Count the lines in the rows below that contain the word "Select". Give only the number.
==============================
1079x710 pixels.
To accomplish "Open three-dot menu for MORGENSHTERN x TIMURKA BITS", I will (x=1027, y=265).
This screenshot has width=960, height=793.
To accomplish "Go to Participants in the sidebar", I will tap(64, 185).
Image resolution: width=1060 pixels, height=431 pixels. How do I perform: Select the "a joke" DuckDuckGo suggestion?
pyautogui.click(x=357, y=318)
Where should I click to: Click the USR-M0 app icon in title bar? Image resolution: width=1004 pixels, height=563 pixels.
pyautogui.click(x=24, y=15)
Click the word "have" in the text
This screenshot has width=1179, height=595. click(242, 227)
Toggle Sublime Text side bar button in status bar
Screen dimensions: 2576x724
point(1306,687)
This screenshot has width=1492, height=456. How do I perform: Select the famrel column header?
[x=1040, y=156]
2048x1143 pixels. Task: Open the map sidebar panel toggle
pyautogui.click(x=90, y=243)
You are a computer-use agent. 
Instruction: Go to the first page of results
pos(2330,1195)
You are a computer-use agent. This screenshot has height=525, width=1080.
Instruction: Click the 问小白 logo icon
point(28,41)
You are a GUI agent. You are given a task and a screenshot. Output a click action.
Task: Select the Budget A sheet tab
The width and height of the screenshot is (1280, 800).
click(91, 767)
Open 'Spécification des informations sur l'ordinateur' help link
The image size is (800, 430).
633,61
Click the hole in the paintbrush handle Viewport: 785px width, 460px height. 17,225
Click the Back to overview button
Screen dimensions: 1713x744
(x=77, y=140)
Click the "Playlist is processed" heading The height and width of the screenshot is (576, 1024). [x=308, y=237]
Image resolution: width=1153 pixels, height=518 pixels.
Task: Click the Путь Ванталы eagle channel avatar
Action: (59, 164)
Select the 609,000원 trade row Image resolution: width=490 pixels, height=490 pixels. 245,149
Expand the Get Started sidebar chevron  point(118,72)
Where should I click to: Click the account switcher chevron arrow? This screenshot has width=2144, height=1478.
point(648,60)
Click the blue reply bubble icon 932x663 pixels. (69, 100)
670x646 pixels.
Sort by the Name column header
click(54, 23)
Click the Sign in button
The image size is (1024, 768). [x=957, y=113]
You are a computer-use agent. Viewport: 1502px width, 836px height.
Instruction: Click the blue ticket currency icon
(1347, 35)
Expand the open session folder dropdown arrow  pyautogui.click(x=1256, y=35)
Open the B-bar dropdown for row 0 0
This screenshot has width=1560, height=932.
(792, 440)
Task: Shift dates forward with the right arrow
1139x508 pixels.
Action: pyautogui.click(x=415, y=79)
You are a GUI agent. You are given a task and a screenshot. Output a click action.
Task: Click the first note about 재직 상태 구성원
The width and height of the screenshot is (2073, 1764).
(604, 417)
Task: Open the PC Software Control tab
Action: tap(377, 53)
==============================
◆ FULL SOLUTION ◆
4